She refers to Rudin as a "monster," adding it should be a "no-brainer" for others to speak out on him, as well. (Though she acknowledges the fear of not getting hired — especially for those newer to the business — is a very real one.)
But her frustrations are much bigger than Broadway’s response — or lack thereof — to the allegations of abuse against one man.
She says Broadway is "absolutely" too capitalistic.
"We are rushing to open [Broadway theatres] again because of profits," she said. "And when we look at profits then the people who have to make those profits for you become very vulnerable."
And, when I asked if she might ever return to the Great White Way, Olivo said, "Under the current model? A model that’s steeped in white supremacy? It’s just — no. I wish."
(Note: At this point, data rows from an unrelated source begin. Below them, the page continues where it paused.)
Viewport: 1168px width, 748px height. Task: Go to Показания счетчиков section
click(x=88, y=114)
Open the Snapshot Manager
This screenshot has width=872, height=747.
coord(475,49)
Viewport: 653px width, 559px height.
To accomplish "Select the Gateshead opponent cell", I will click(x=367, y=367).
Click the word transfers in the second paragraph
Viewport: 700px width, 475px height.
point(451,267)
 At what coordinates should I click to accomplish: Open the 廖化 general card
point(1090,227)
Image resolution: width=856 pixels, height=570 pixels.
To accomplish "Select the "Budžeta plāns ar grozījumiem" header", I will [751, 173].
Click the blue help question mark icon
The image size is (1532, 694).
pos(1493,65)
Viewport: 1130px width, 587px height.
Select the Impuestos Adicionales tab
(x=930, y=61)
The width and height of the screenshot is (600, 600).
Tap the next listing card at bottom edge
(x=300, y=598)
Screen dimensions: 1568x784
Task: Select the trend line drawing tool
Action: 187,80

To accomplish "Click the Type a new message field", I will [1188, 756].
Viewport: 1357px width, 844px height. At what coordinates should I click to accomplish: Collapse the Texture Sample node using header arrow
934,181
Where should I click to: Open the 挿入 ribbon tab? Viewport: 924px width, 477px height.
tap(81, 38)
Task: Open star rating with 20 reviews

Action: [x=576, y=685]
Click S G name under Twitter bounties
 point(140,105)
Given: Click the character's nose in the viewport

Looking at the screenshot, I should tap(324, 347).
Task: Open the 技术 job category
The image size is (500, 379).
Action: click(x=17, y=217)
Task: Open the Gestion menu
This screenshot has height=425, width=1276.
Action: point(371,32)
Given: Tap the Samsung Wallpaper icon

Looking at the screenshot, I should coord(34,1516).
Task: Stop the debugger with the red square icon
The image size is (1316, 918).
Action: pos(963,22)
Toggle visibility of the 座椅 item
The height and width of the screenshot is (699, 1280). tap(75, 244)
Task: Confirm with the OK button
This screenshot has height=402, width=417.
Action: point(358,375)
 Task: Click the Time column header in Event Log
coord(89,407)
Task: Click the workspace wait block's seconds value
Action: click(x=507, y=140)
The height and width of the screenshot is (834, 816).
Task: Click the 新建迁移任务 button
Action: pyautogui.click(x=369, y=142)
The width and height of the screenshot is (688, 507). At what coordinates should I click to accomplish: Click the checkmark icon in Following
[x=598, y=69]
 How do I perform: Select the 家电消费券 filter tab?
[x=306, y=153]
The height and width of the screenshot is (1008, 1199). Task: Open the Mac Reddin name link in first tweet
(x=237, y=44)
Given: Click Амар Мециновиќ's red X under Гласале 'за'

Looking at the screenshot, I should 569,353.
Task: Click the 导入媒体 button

Olivo will be the first to admit she isn’t sure what needs to come next— whether it's more actors coming forward, or whether it's other big-name producers or directors that have pull out of certain projects — all she knows, Olivo says, is what’s right for her.
"I just know for myself, I want to sleep at night."
FOX 5 News reached out to Scott Rudin's office for comment on both the Hollywood Reporter story and on Olivo's comments but has not heard back.
In a statement, the producers of Moulin Rouge! The Musical wished Olivo success and love, adding that they "applaud and support" her advocacy work "to create a safe, diverse, and equitable theater industry for all."